SILENCIO ** Mexico 2018 Dir: Lorena Villarreal 98 mins

This starts off in the 1970’s as a couple of scientists investigate a rocket that has come down in Mexico. It had crash landed in a desert that has strange magnetic fields which has earned it the name the Zone Of Silence and likened to the Bermuda Triangle. They take a cobalt stone from the wreckage to study further. An accident occurs in the lab involving the stone, Senior Scientist James (John Noble) and his colleague Peter (Rupert Graves) are transported back a few weeks in time to a tragic moment in James’ life. He manages to change the course of time by rescuing one of his Granddaughters just before the rest of his family are killed in a traffic accident.

Fast forward a few decades and James’ Granddaughter Ana is grown up with a son of her own. The knowledge of the stone her Grandfather found and it’s special properties have become known and now James and his family are being blackmailed to disclose its whereabouts. Heart ache, tragedy and betrayal are the centre meanings of this story but the blackmailer has good reasons for his cause. It sounds like a pretty decent thriller on paper but in reality it does not put on a very convincing performance. It gets bogged down by bad dialogue and poorly executed characters. Even John Noble (Lord Of The Rings) cannot save this and comes across as a gibbering lunatic for the most part. Another casting error in my opinion was Hoze Melèndez as the kidnapper. Although he is an adult he looks like he’s about 12, and is constantly nervous, he doesn’t come across as threatening in the slightest in fact it feels like if you threatened to tear up his English homework he would be instantly thwarted.

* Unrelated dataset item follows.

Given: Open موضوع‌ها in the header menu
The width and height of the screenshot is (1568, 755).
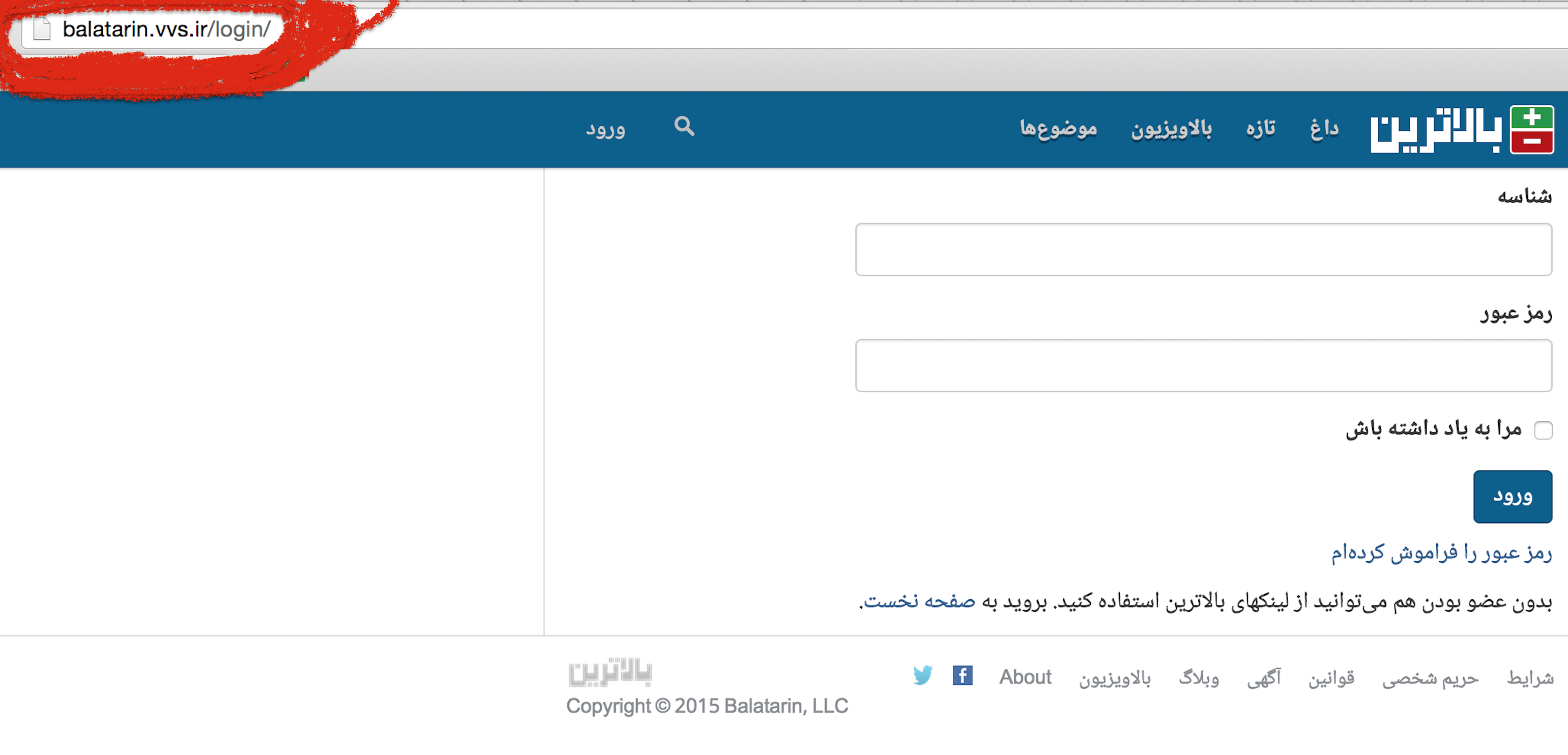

There is very little action apart from a brief gun fight at the end, none of the tragedies are really shown in any detail just a lot of talking about it afterwards which does tug at your heart strings a bit but even that is a bit boring after a while. There are quite a few character inconsistencies too. For example: it is stated at the start that the cobalt stone should not be handled without gloves but half way through everyone is happily handling it without consequence. Ana seems unable to dig a hole in the ground unaided yet can smash a padlock off a locked box with the shovel with grace and ease. It’s little things like this that really bug me. Switching between Spanish and English forces you to concentrate and the soundtrack is pretty good but badly made props make it a bit of a laughing stock. The cobalt stone is little more then a scrunched up piece of tin foil. It also quotes at the start that this story is inspired by true events. This seems to be a tremendous stretch of imagination. I’m just taking it to mean that this story incorporates a place that exists.